--- Requirements ---
Set down the lines from the line containing "This screenshot has width=249, height=198." up to and including the line containing "will click(177, 107).", reproducing each one without any change.
── Data extract ──
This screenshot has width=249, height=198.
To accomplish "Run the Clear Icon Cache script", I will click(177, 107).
───
── Data extract ──
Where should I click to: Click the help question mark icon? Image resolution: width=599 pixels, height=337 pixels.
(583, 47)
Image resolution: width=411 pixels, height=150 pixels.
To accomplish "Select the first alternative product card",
───
--- Answer to this problem ---
This screenshot has width=249, height=198.
To accomplish "Run the Clear Icon Cache script", I will click(177, 107).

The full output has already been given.